About 80 jobs are threatened at Western Australian company Sling-Rig, following the appointment of administrators last month. Unsecured creditors are owed about $2.5 million. The firm manufactures and supplies rigging and lifting equipment. The jobs of 350 Lanes Biscuit workers were placed in doubt by Kraft Corporation management in February. Kraft, which took control of the company early this year, has refused give any job guarantees beyond the next three months.

In mining, BHP-Billiton Coal revealed in February that it plans to close its Tower mine near Wollongong, south of Sydney, with the loss of 133 jobs. During the past 10 years 2,000 coal jobs have been destroyed in the southern coalfields from a total workforce of 3,565. Allied and Coal announced the closure of its Bellambi mine in the Hunter Valley with the loss of 199 jobs. Malaysian-owned Hillgrove Gold indicated that it would close its mining operation at Armidale, NSW, shedding 120 jobs.

In communications, Telstra announced in March it would axe 80 jobs from its Network Design and Construction (NDC) division in country Victoria. In addition, another 330 NDC workers nationally will be offered redundancy over the next few months. These job losses are in addition to Telstra’s ongoing program, begun in 2000, to axe 10,000 jobs.

EMI, the global music recording company, announced last week that it was cutting 20 jobs from its Australian workforce of 125. The job losses are part of a drastic international cost-cutting exercise to eliminate 1,800 employees or one-fifth of its global workforce.

Internet provider Dingo Blue collapsed in March with the loss of 170 jobs and communications and internet provider AAPT said it would cut 79 jobs from its 7 Network interactive arm.
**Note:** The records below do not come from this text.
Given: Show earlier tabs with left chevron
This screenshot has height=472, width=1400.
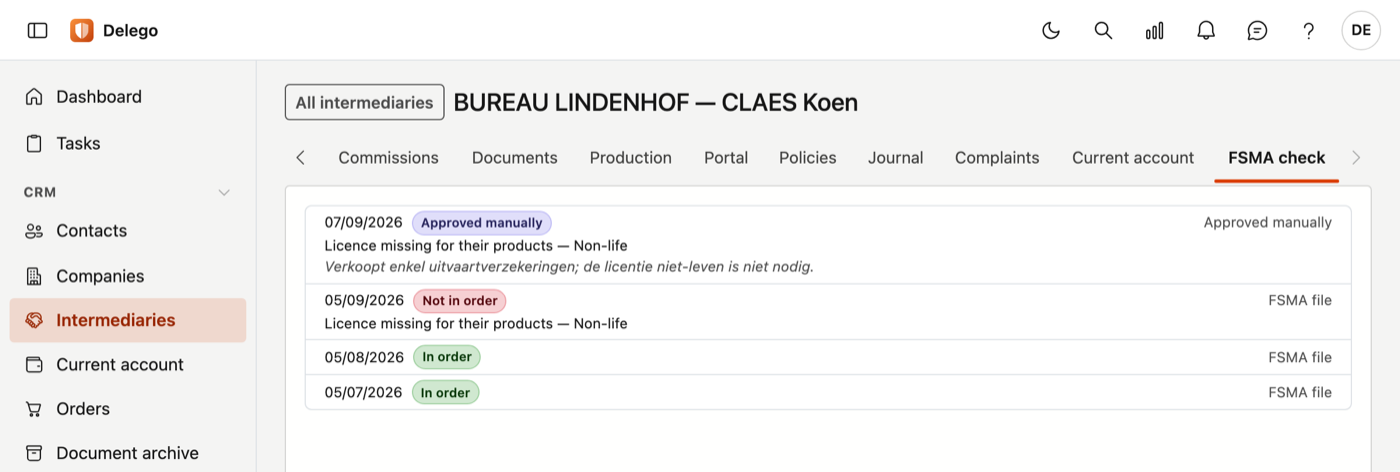Looking at the screenshot, I should tap(300, 157).
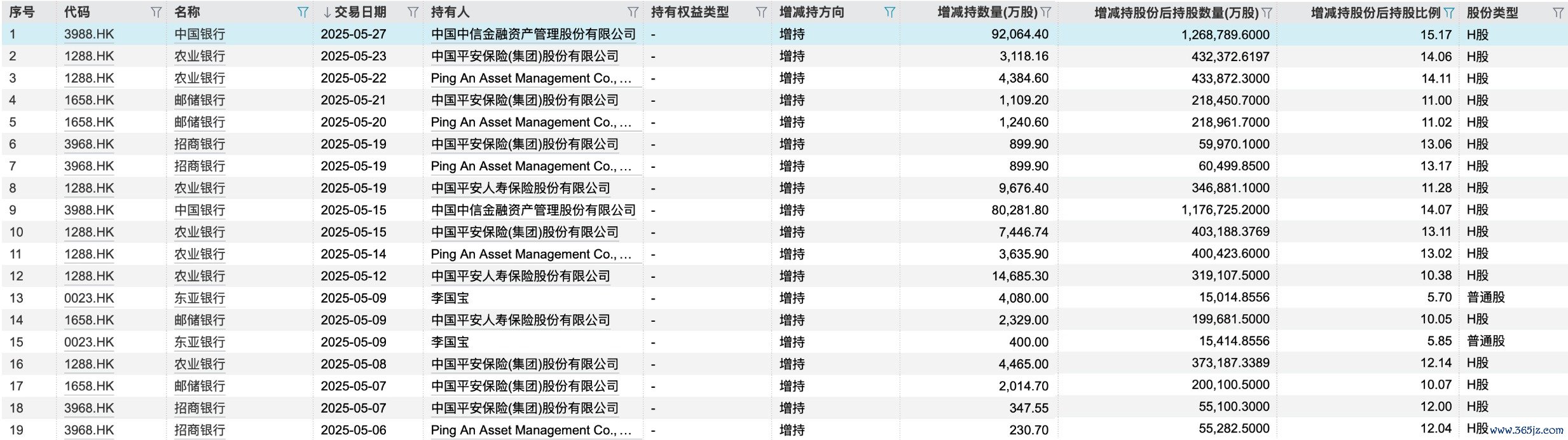Click the 序号 column header
This screenshot has height=440, width=1568.
tap(22, 12)
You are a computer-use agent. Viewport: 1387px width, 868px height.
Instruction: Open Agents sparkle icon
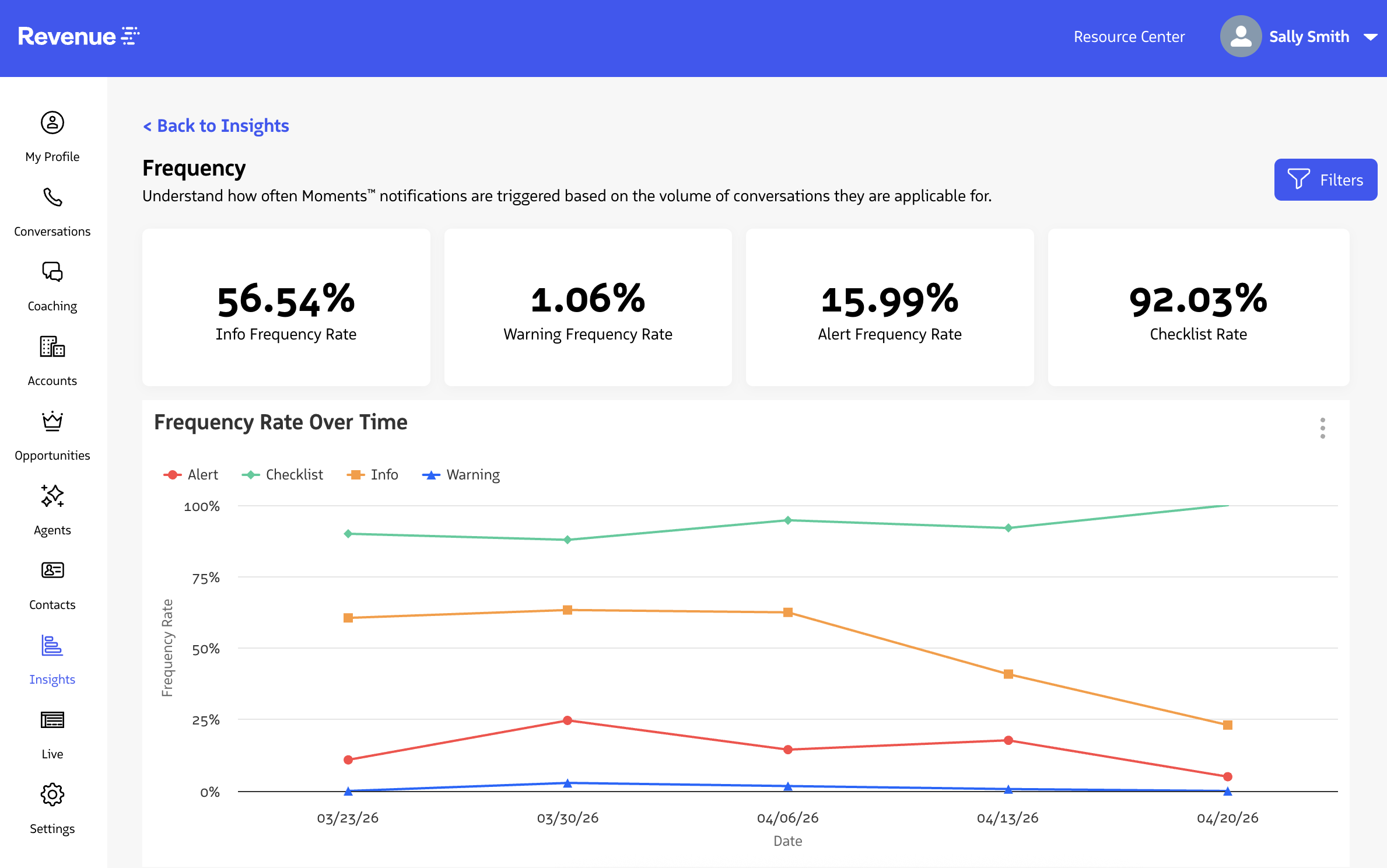pyautogui.click(x=52, y=496)
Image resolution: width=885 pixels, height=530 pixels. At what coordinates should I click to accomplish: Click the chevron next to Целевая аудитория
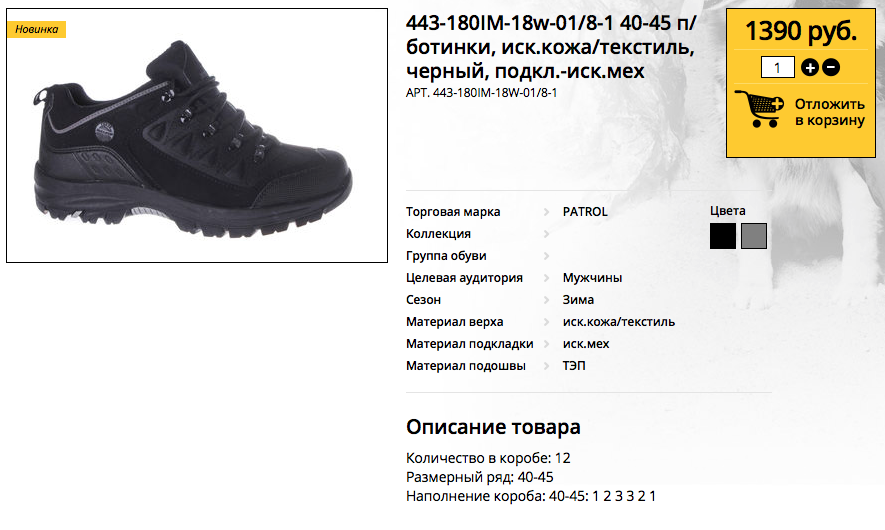point(546,278)
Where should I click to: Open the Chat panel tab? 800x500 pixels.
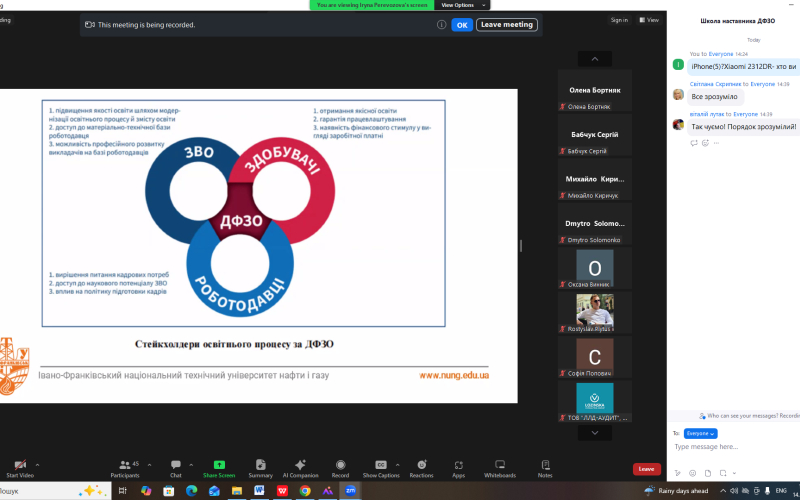click(176, 468)
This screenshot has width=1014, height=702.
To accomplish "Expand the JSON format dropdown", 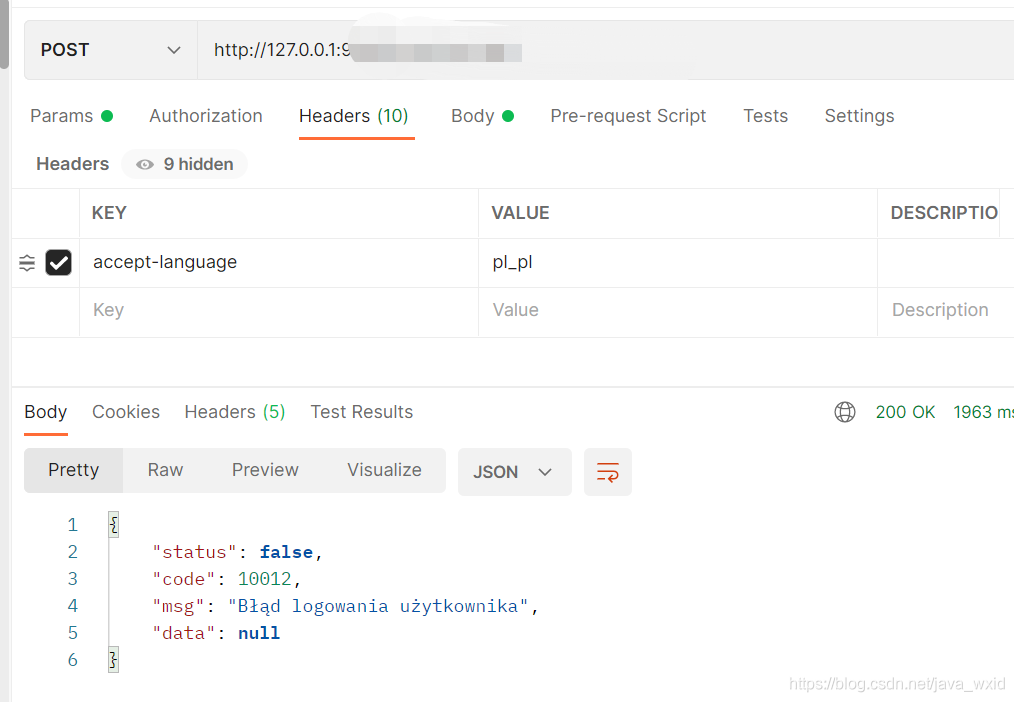I will (514, 472).
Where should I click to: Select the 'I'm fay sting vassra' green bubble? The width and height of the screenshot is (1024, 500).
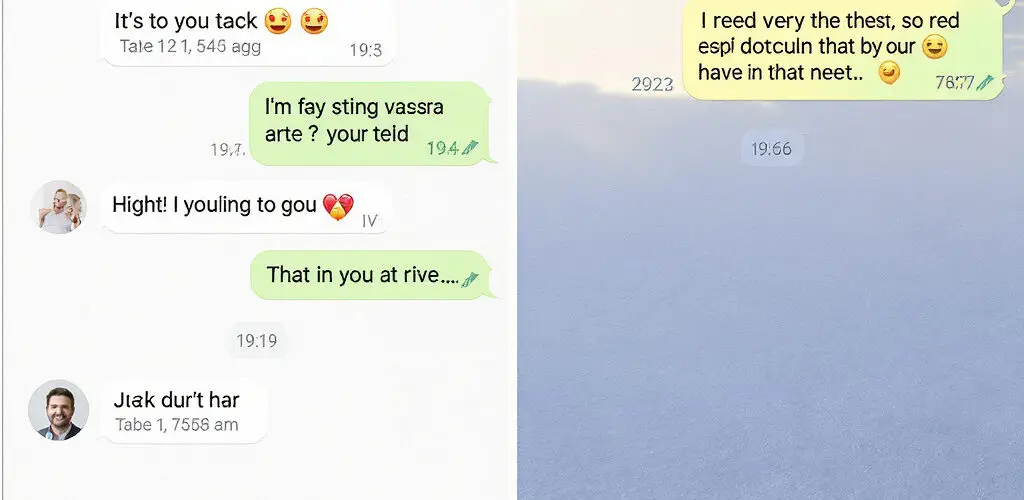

Melbourne-based company, Financial Services Group Computershare announced it would shed several hundred jobs due to a downturn in profitability and tight global markets.

In February Connex, a private train operator in Melbourne, announced the axing of 71 jobs or almost a quarter of the company’s 300-strong Customer Service section and the State Transit Authority in NSW has restructured bus timetables in Newcastle to reduce services and cut 18 bus driver positions.